Tú puedes participar en la construcción de tu país. ¿Quién te impide participar de la vida política? Si
tienes un accidente y has de estar dos años parado, no tienes por qué hundirte en la miseria porque
tendrás tu paga. La seguridad social que tenéis es el resultado de un pacto grandioso que se ha
transformado en ley. Eso no viene dado, se construye y se mantiene. Y sólo la democracia permite
logros como la seguridad social para todos. Tú me hablarás de que esto no va bien, que aquello
tampoco, que no se respetan los derechos de las mujeres, de los trabajadores o lo que quieras. Pero, a
todo esto te voy a responder que Europa nunc allegará a ser perfecta pero ahí habéis dado pasos que
yo anhelo mucho para este país.
En aquel momento dejó de hablar y se mostró algo emocionado. Me miró tiernamente y siguió
hablando.
—Tenía ganas de verte y hablar contigo, primo. A veces miro alguna foto donde estamos los
dos juntos y no sé si sentir rabia o pena por ti. Estás lejos, pero en un buen sitio, aunque siempre serás
un extranjero en los dos países. Me comentó Jamal que habíais estado hablando. Sé que te explicó
que tenía una novia. Y sí, es una novia encargada como tú le has dicho. Yo sólo creo que te equivocas
en una cuestión. ¿Crees que los logros de Europa se han conseguido porque la gente piensa más que
aquí, porque es más lista que la de aquí, porque es más previsora que la de aquí? No, no te
equivoques, primo. Si tuvieras un país sin ley, un país que en vez de querer ir a la democracia se
hubiera quedado anclado en el franquismo, tendrías muchos de los problemas que tenemos aquí. Si no
me crees, pregúntale a la gente que vivió aquella etapa.
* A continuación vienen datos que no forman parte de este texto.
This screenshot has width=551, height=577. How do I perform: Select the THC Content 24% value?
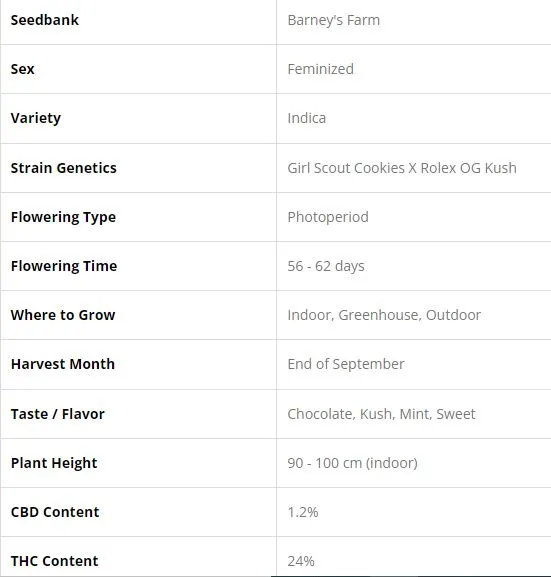301,561
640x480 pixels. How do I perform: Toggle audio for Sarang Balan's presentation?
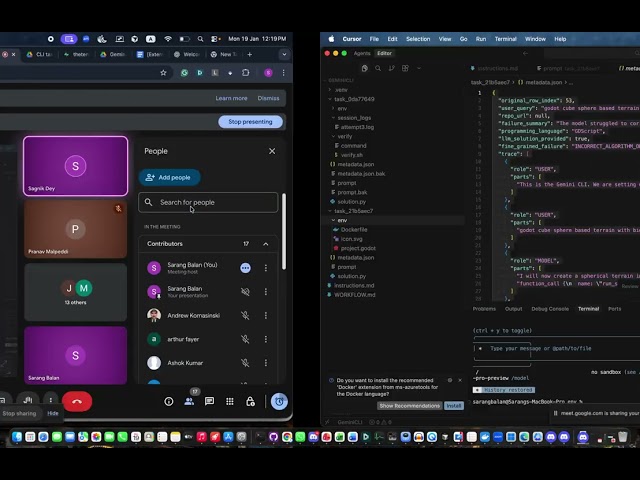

La democracia fomenta la independencia de las personas y a cambio les pide acatar unas
normas colectivas, las señales de tráfico, el pago de impuestos y otras cosas que tú tienes el privilegio
de sufrir. En cambio aquí, aquí la democracia es una palabra que utilizan mucho los políticos pero que
no se ve traducida en hechos. Aquí se fomenta la dependencia, el no progreso personal y nadie
respeta a nadie. Las normas están vacías de contenido. Y las únicas que lo tienen son las que impone
la tradición. Ahí tienes la respuesta a muchas de las preguntas que le hacías a mi hermano.